Express the data below as a JSON list of strings, with one string for each line, starting with the line that contains "At what coordinates" and going on through the line that contains "pyautogui.click(x=1199, y=11)". Leave the pictures out of the answer.

[Entries on where items appear]
- - - - - - -
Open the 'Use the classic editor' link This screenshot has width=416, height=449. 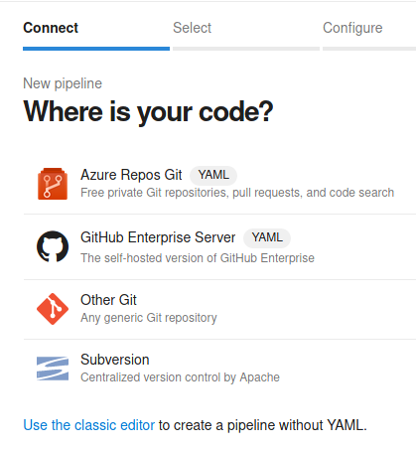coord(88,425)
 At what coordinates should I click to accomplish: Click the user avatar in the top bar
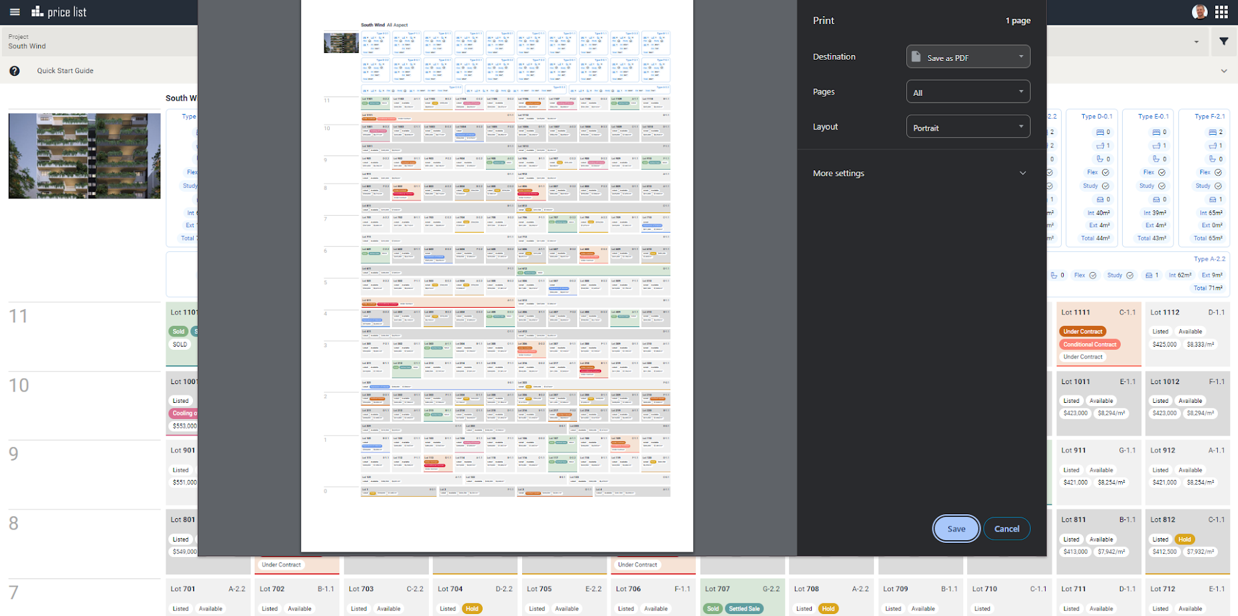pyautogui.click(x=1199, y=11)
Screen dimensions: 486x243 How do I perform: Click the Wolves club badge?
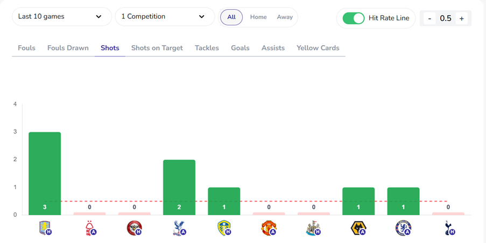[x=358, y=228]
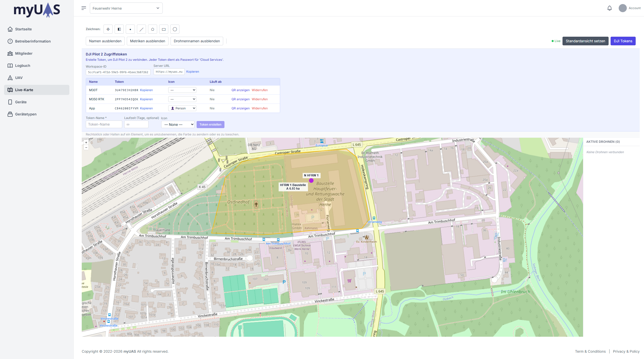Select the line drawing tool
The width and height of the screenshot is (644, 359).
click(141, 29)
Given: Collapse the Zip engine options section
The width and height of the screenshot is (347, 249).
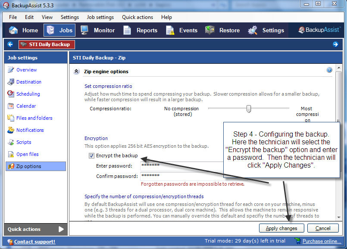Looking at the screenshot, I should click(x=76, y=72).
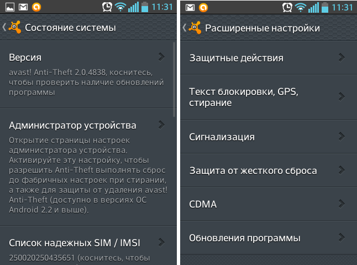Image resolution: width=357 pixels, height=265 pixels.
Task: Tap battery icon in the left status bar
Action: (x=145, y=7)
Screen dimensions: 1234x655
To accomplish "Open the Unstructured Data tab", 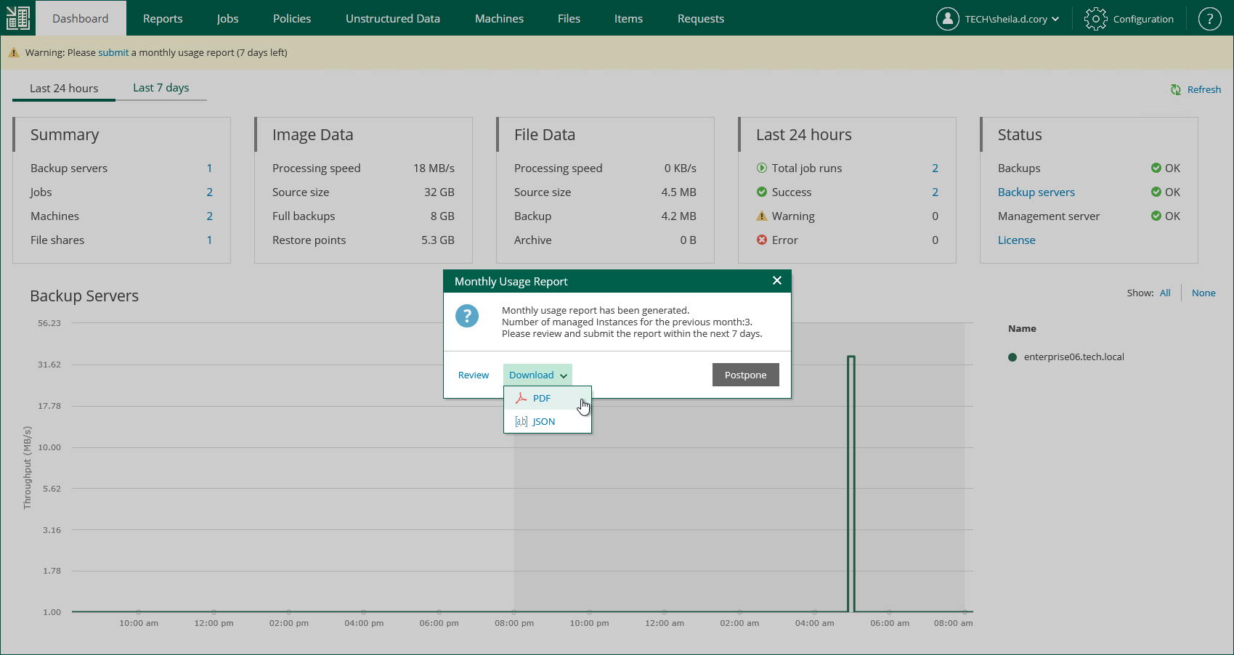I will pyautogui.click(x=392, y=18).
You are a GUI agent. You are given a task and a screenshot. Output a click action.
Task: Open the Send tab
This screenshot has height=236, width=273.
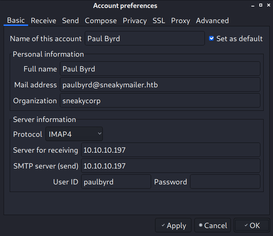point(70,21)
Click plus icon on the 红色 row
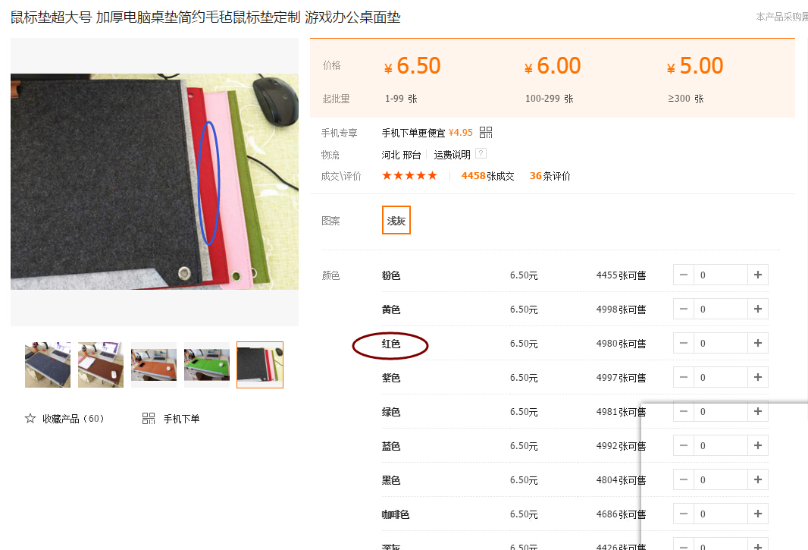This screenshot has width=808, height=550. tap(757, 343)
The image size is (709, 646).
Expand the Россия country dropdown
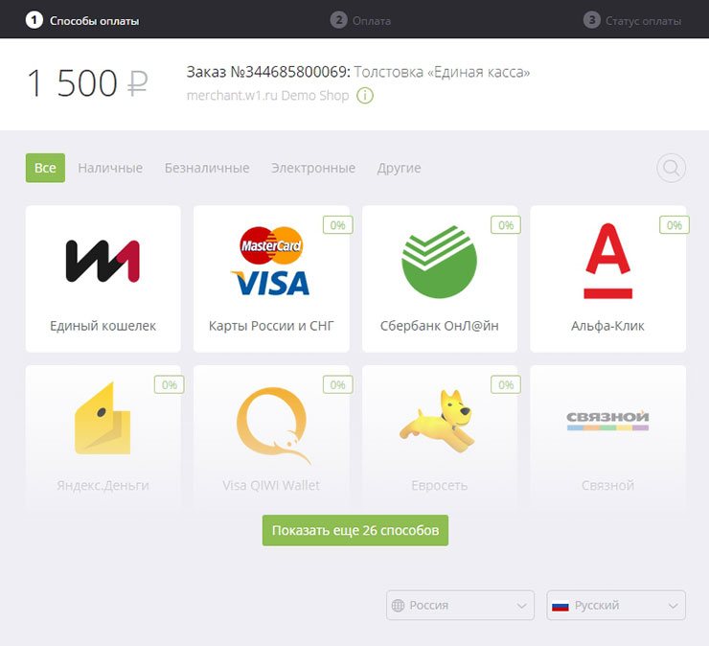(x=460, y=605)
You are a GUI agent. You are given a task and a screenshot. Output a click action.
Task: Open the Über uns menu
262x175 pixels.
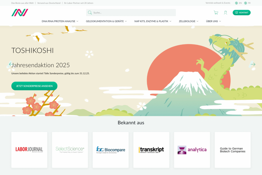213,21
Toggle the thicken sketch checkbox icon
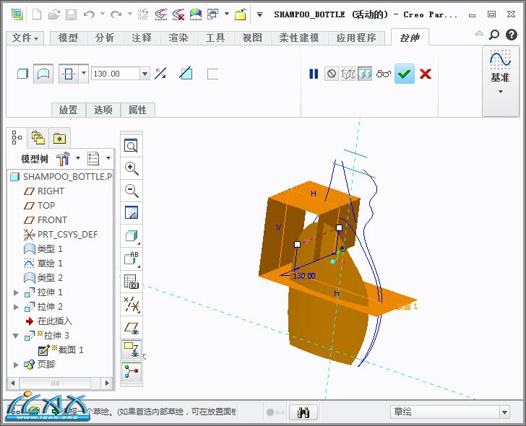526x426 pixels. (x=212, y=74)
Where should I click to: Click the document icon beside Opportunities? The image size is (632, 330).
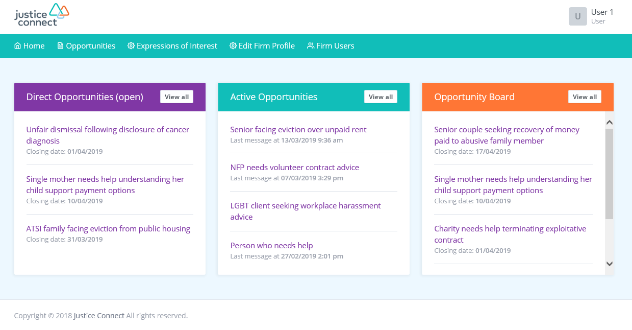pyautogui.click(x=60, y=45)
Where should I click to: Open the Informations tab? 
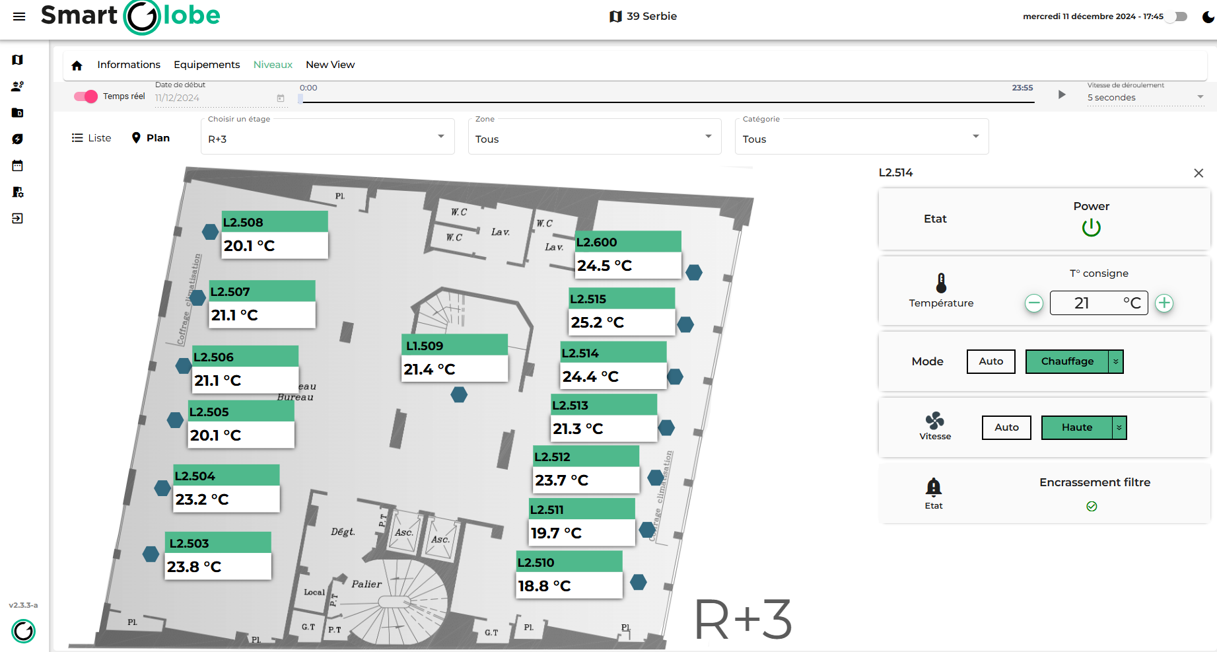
- - - - - - -
# [Expected answer]
[
  " At what coordinates should I click to accomplish: Click the user avatar in the top bar",
  "pyautogui.click(x=1199, y=11)"
]